Sally is already seated near the puja where a tall, lean yogini finishes lighting incense and candles, transforming the communal hall into a sacred temple. A faint smell of recently burned sage clears the space in these pre-sunrise hours. It is a time revered by many wisdom traditions, when the veil between worlds is most transparent.
Identities concealed beneath layers of sweaters and scarves, everyone sits closely together on the floor near Sally. The only sound is breathing.
She begins to speak in hushed tones. Her voice is spectacular in its smooth honey tones. It is simultaneously husky and gentle. Immediately it is apparent that there really is nowhere but here.
She invokes the “Great Spirit of Love and Truth”, borrowing a Chinook Indian blessing, “who flows throughout the whole Universe, to be with us, to teach us and show us the way”. There is a collective pause in the room. The so-called “energy” is palpable: the frequency feels very much like being in the company of the most loving and supportive friends. Friends who are also fiercely loyal and protective. The idea of Shakti is not only understood, but “felt” in Sally’s presence.
The instruction this morning is deceptively challenging: to slip into the space in between the inhales and exhales and vice versa. The Sanskrit term for this midpoint, or gap, is the madhya. Sally reveals that it is the same instruction received from her teacher, Baba Muktananda, back in her days of wearing the orange robes of a swami.

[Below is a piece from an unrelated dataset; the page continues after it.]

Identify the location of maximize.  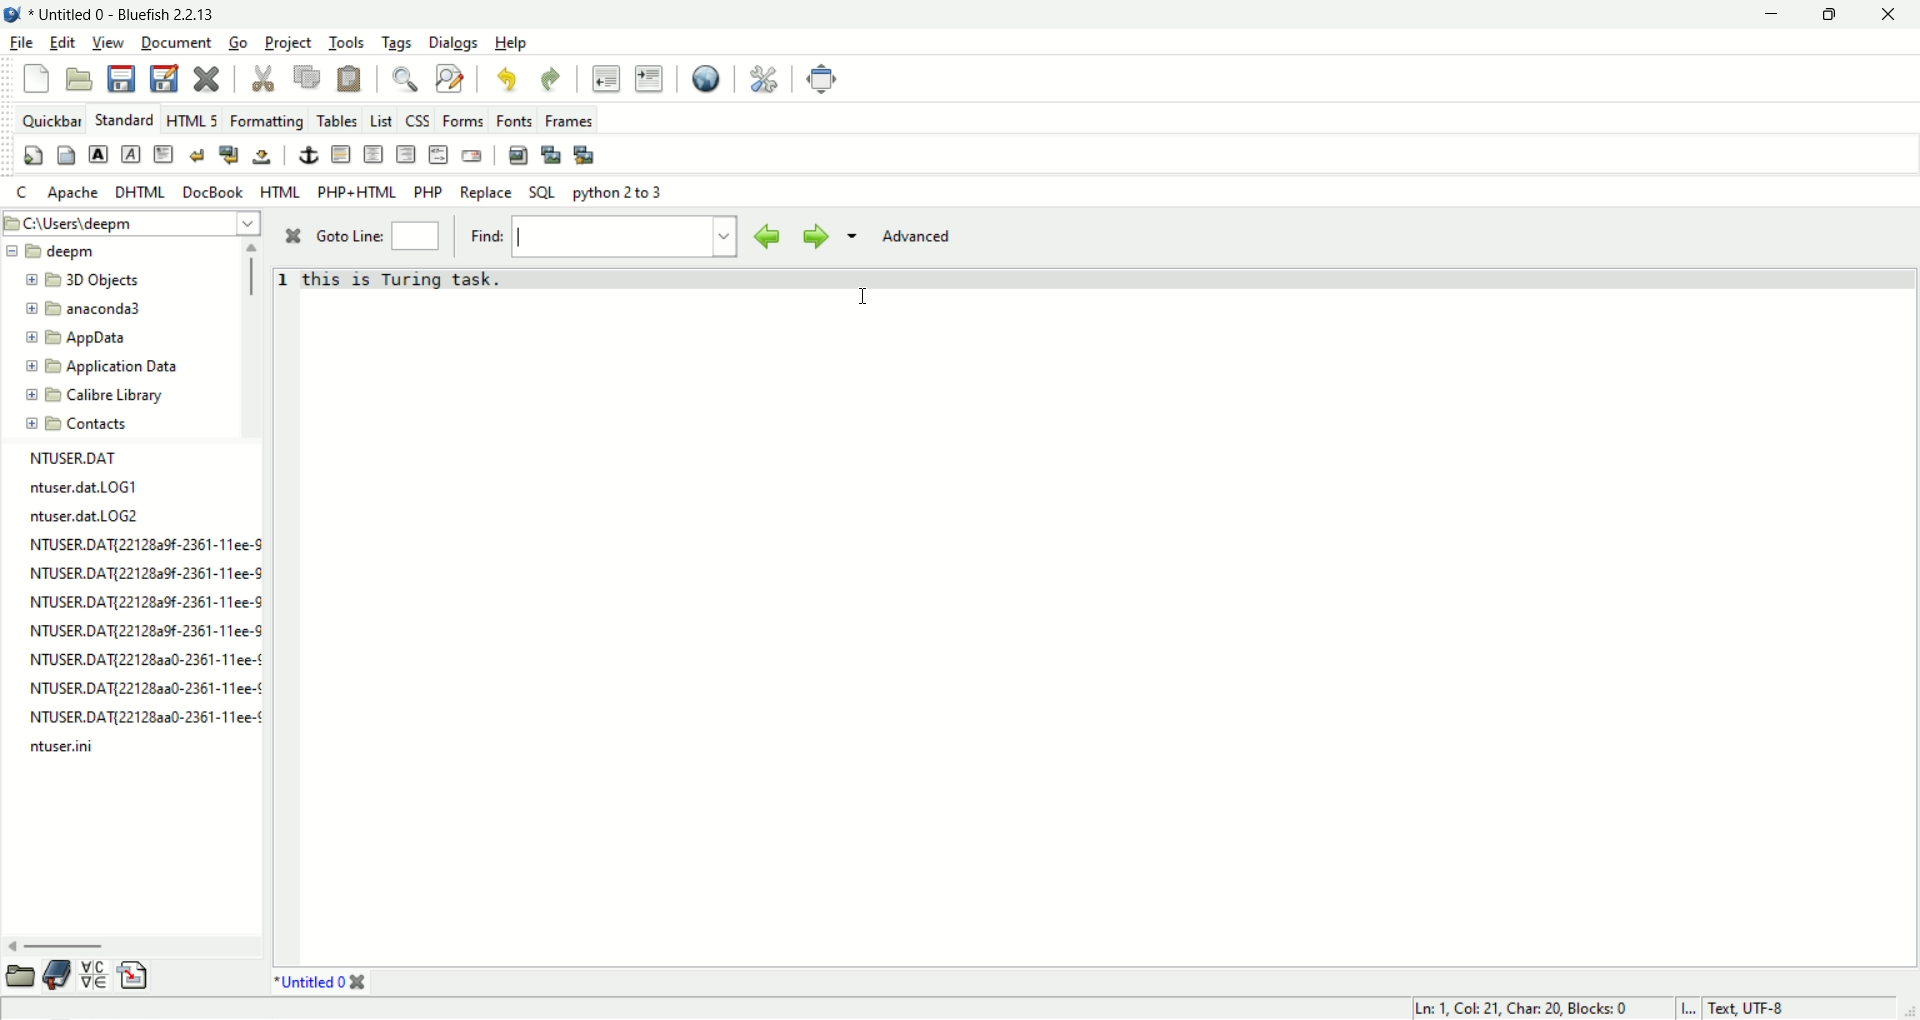
(1834, 17).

The room dips into the gap as the roomful of minds empty out at the end of every exhale. Again, the gap, as these same minds are flooded with breath on the inhale.
This gap swallows both the reverie of the past and the worries of the future. Sally calls it “the space of the heart”.
Connected to the whole, we sit in silence, slipping into eternity together. There is nowhere to go but here.